» Task A
Using the letter, answer each question in a line of its own:
(i) Which letter is in the 'a' place on the French keyboard?
(ii) On which dates will the writer's group get General Conference?
(iii) When is the next package run?
» Task B
Quote the stretch of the letter from "I am stuck here" through "turn out well.".
» Task C
According to the letter, why is the writer expecting to focus better during General Conference at the mission home? Answer in one to three sentences.

Monday, March 25, 2013


My Dearest Mother,
I am doing quite well today, and how are you? My stomach keeps making weird noises and turning around on itself, but I can't say that's is much too out of the usual.
I am stuck here yet again using the french keyboard formatting, but I would quite say that I am doing really well at getting used to it. The only one that still sort of tricks me is that the 'q' is in the 'a' place. I am already used to going up for the 'a,' but I use to 'q' so seldomly that when it is q time that i forget and go back up to the top row. Sometimes the mission is just so stinking hard, haha, just jokes just jokes. 
I've said it before and i'll say it again; i hate to be the bearer of bad news, but the package has not come yet. They picked up packages last week and I guess it didn't quite make it in time for that cut, and the next time they'll be doing a package run is not until next week. That's not too long though, but let's just hope it made it in there though. I wouldn't worry if I were you though; it'll all turn out well.
Besides, General Conference is coming in hot! You all will have it in a week from Saturday, which is way close! We will get it a solid two weeks after that, so on the 20th and the 21st, which is still coming in hot. I am getting way excited about this, especially since it will all be in English here at the mission home. I think that'll really help me to focus more. It's pretty crazy too that i am just getting so excited about conference. I expect that this excitement for simple church things like this will last longer than the mission; that is at least my hope. No, yeah, i am sure it will.

» Information
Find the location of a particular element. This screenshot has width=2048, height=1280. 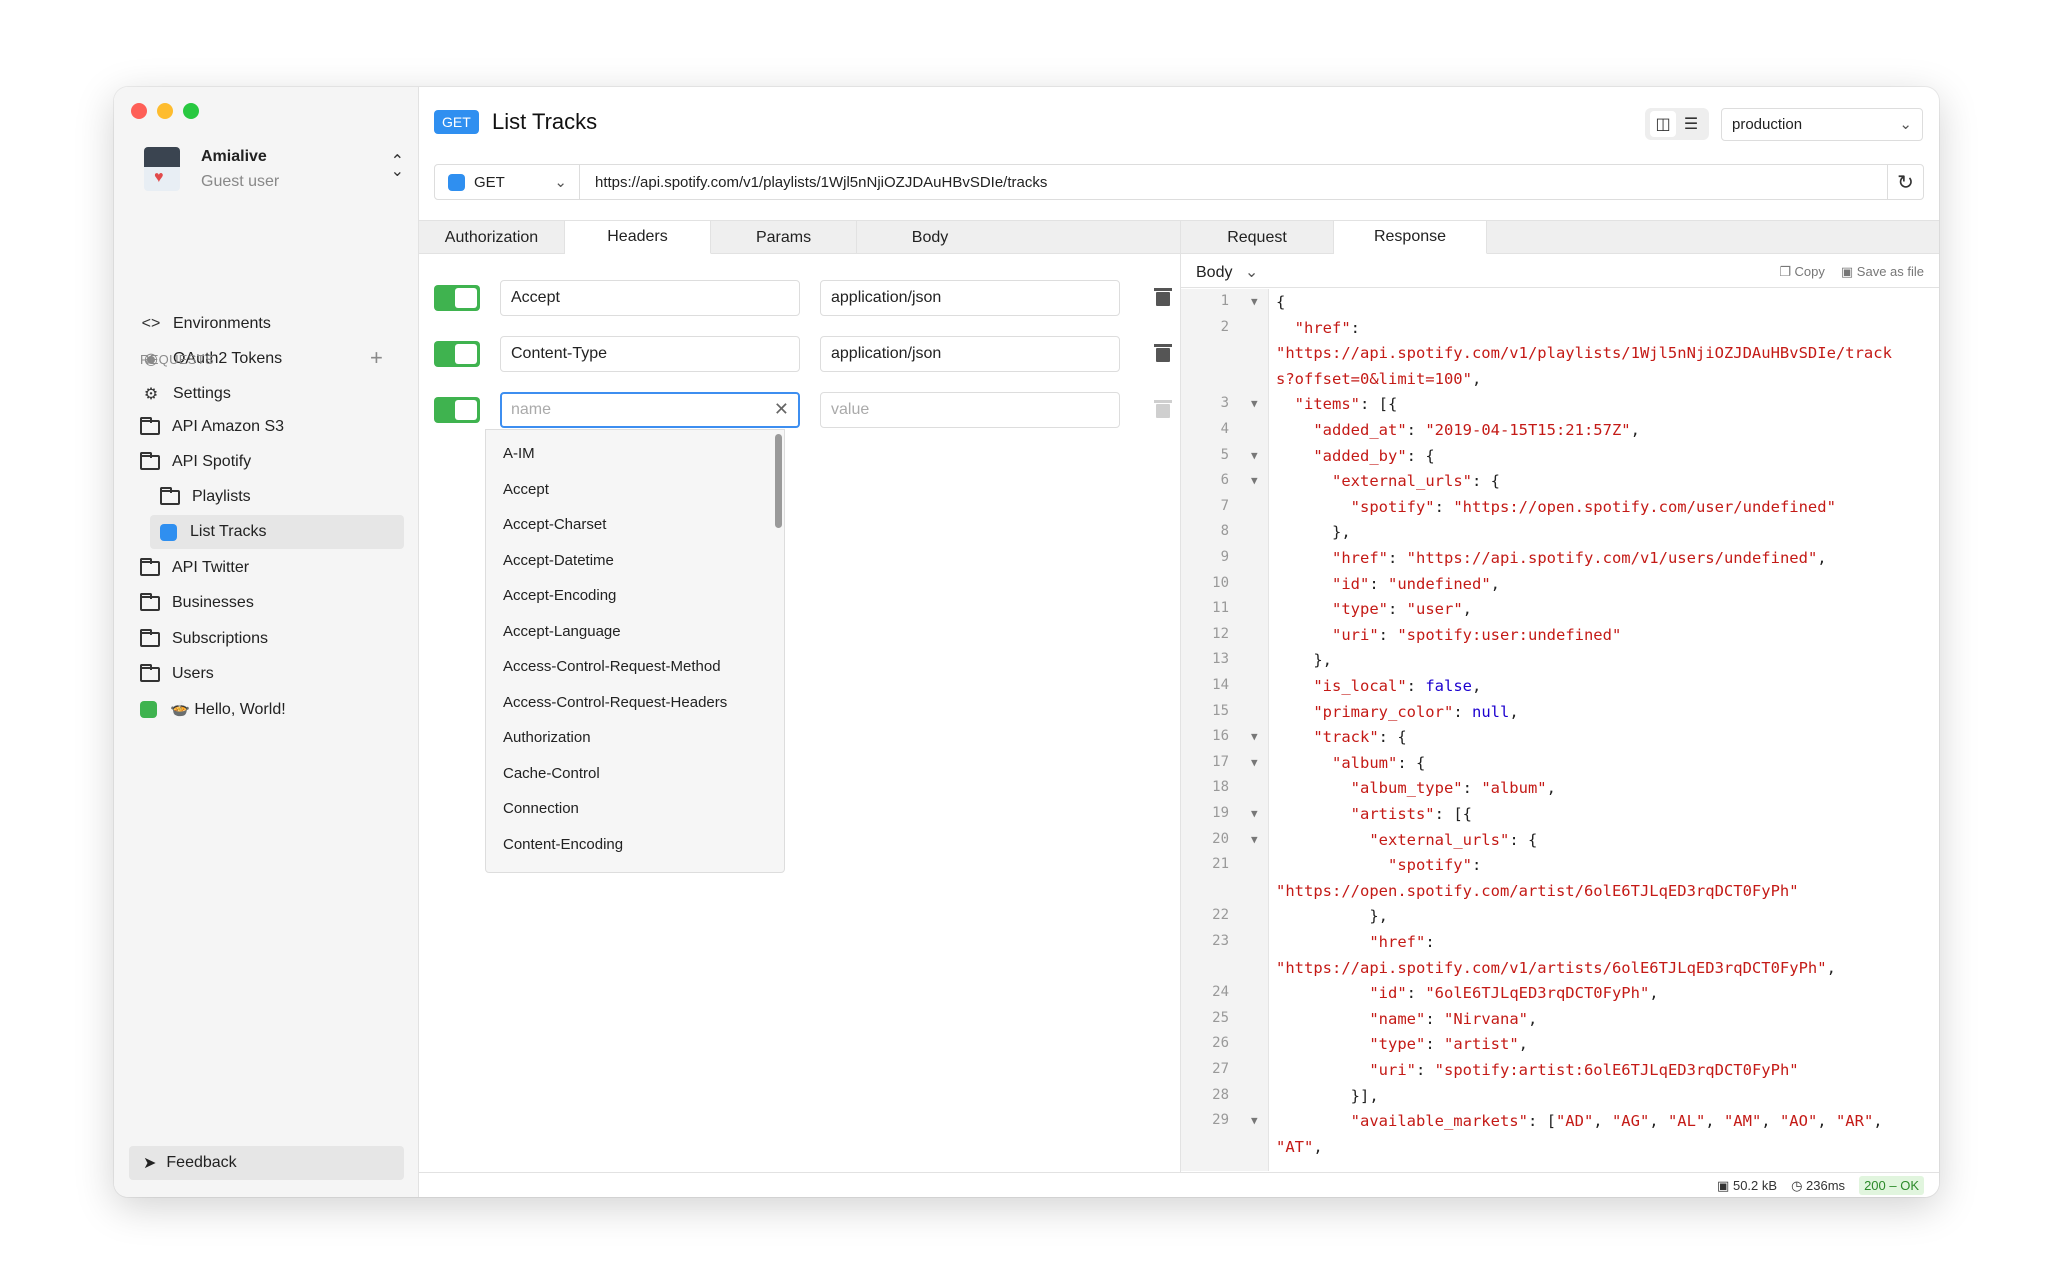

body-format-select: Body ⌄ is located at coordinates (1227, 272).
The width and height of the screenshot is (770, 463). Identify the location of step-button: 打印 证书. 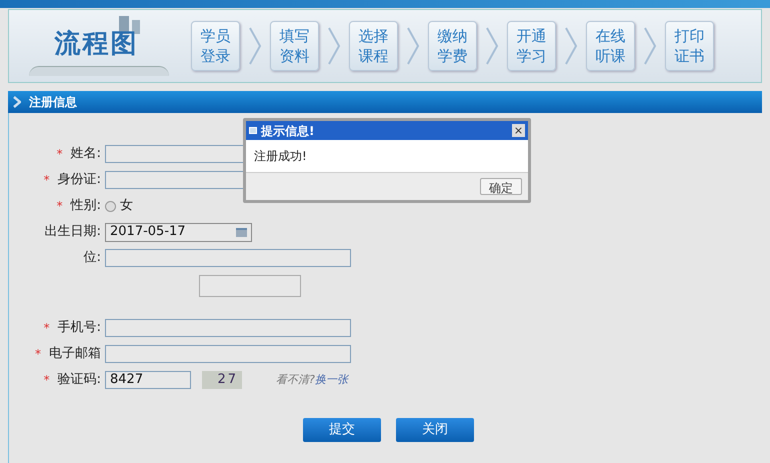
(690, 46).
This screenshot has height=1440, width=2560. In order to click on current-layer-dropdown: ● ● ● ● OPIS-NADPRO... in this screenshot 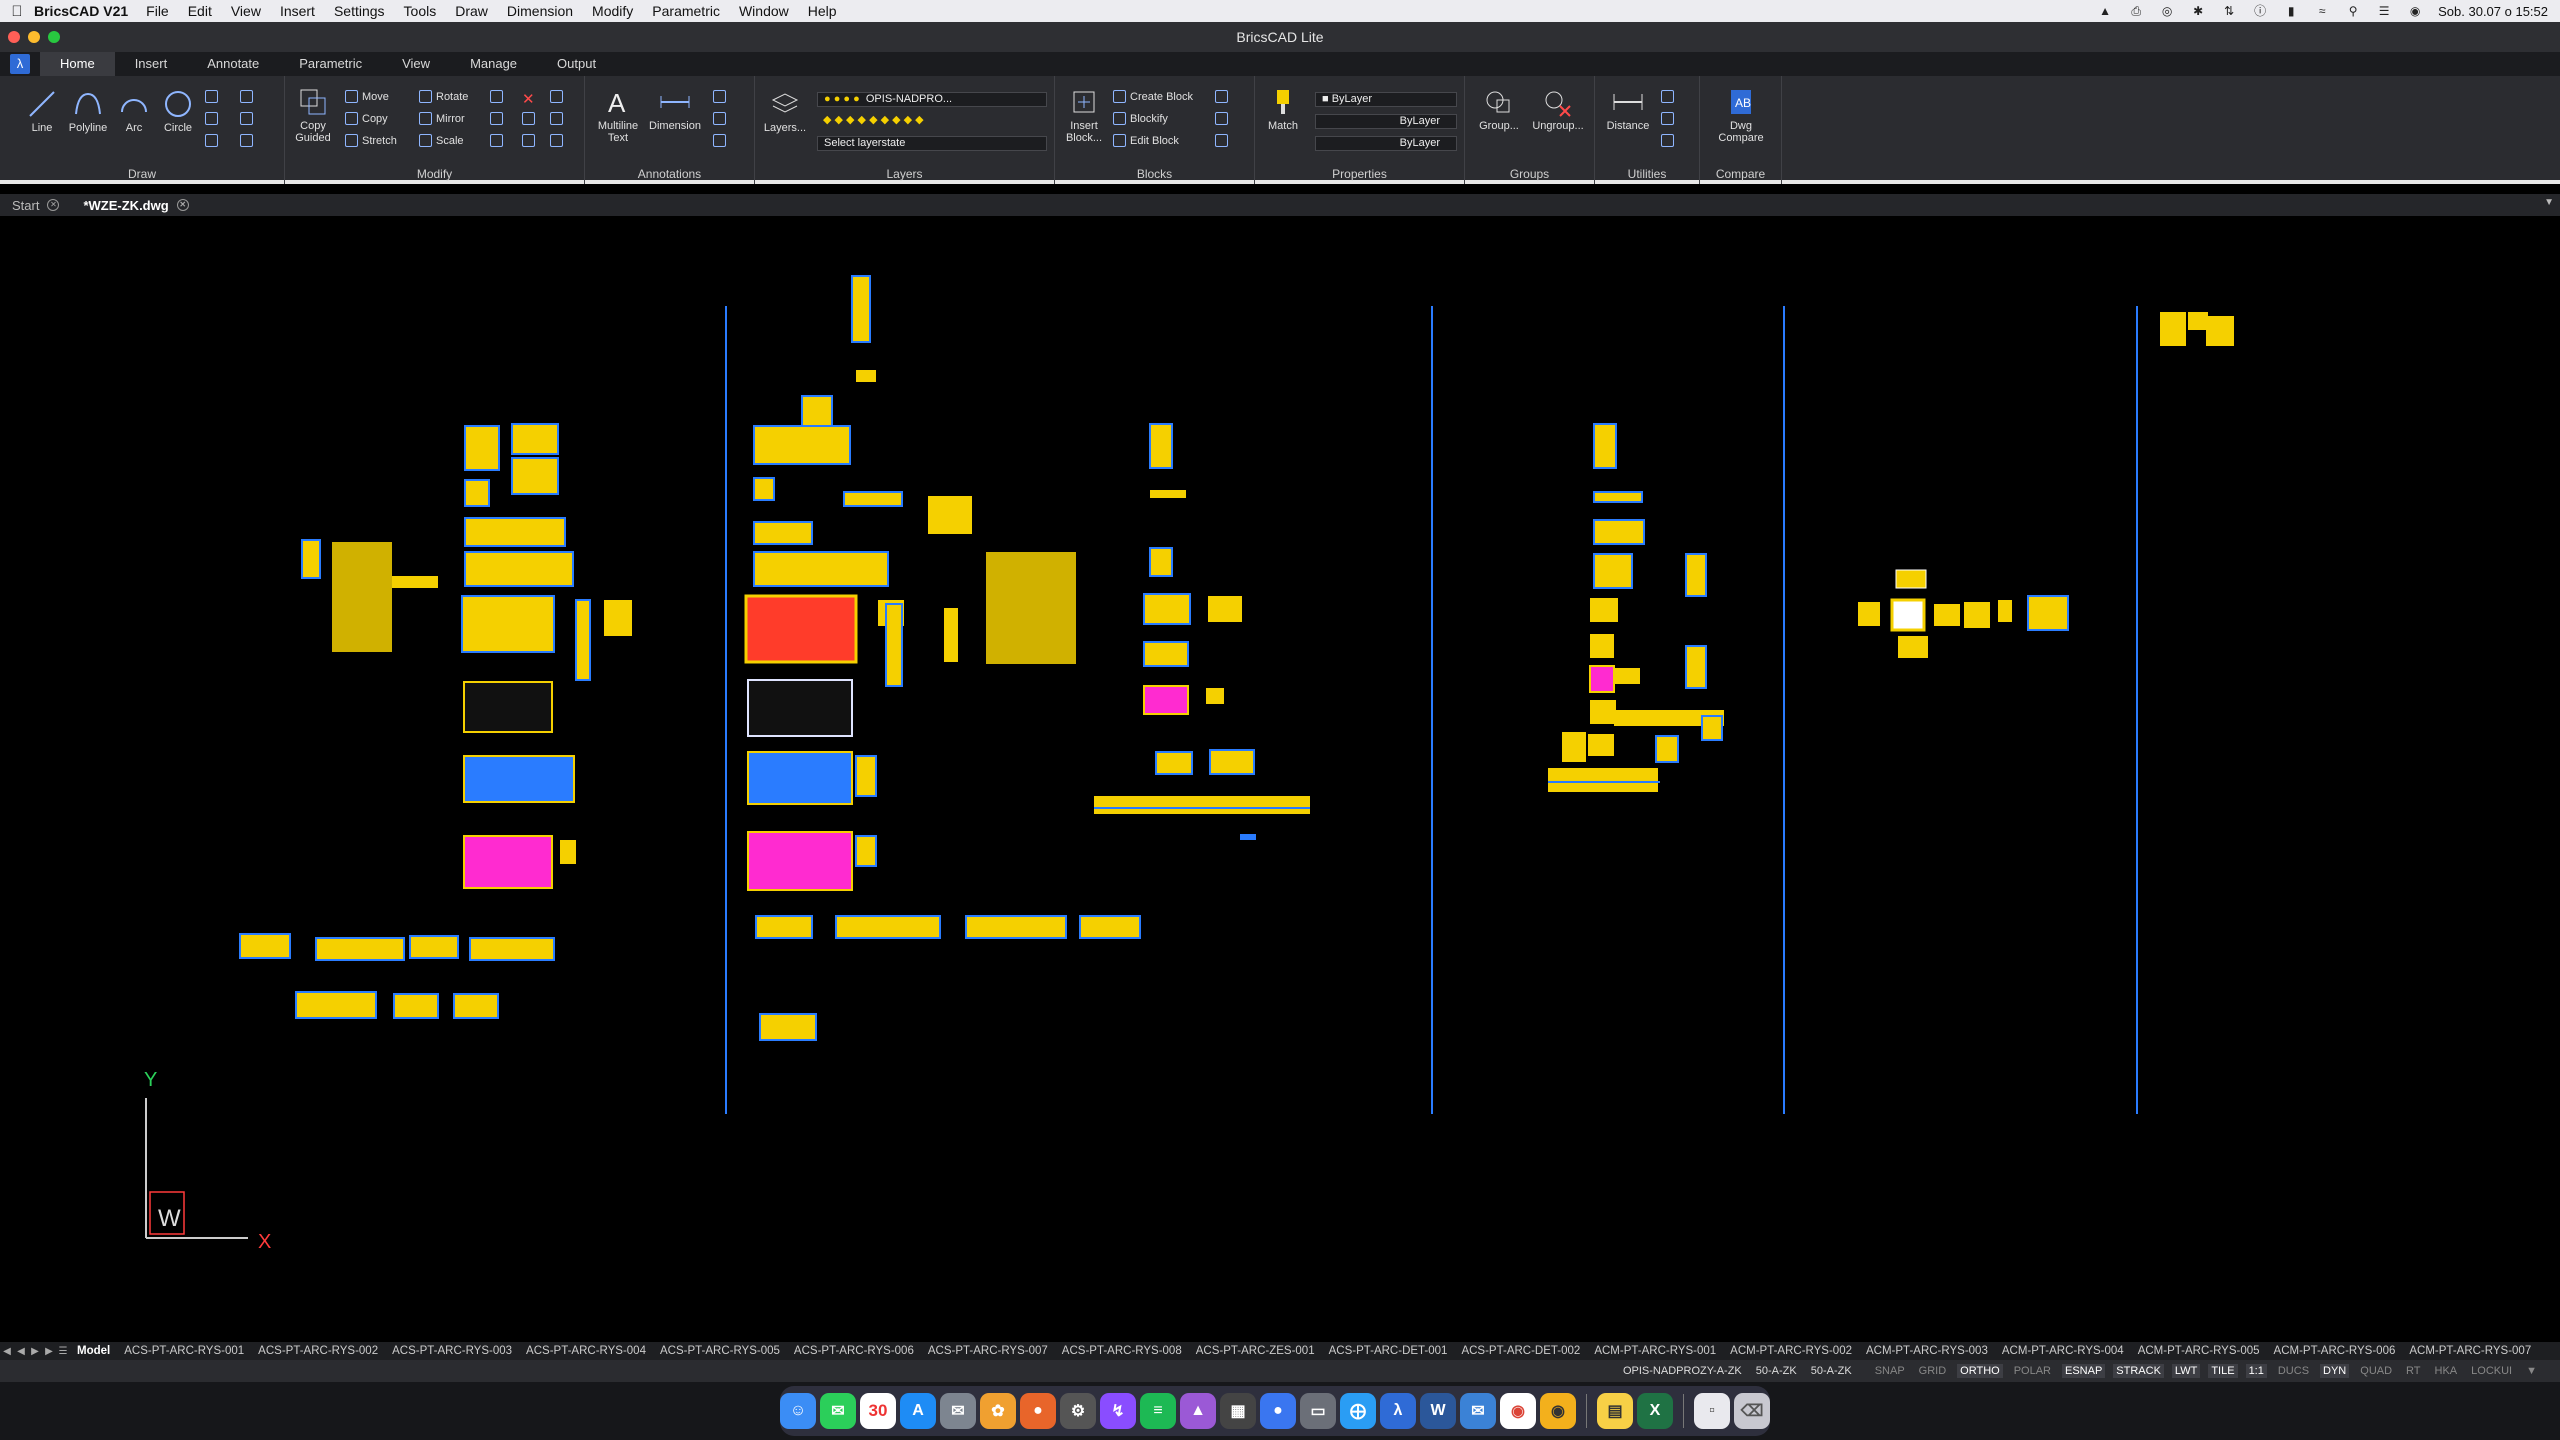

» Response box A
(i) The 'q'.
(ii) The 20th and the 21st.
(iii) Not until next week.

» Response box B
I am stuck here yet again using the french keyboard formatting, but I would quite say that I am doing really well at getting used to it. The only one that still sort of tricks me is that the 'q' is in the 'a' place. I am already used to going up for the 'a,' but I use to 'q' so seldomly that when it is q time that i forget and go back up to the top row. Sometimes the mission is just so stinking hard, haha, just jokes just jokes. 
I've said it before and i'll say it again; i hate to be the bearer of bad news, but the package has not come yet. They picked up packages last week and I guess it didn't quite make it in time for that cut, and the next time they'll be doing a package run is not until next week. That's not too long though, but let's just hope it made it in there though. I wouldn't worry if I were you though; it'll all turn out well.

» Response box C
The conference will all be in English there. The writer thinks that will help with focusing more.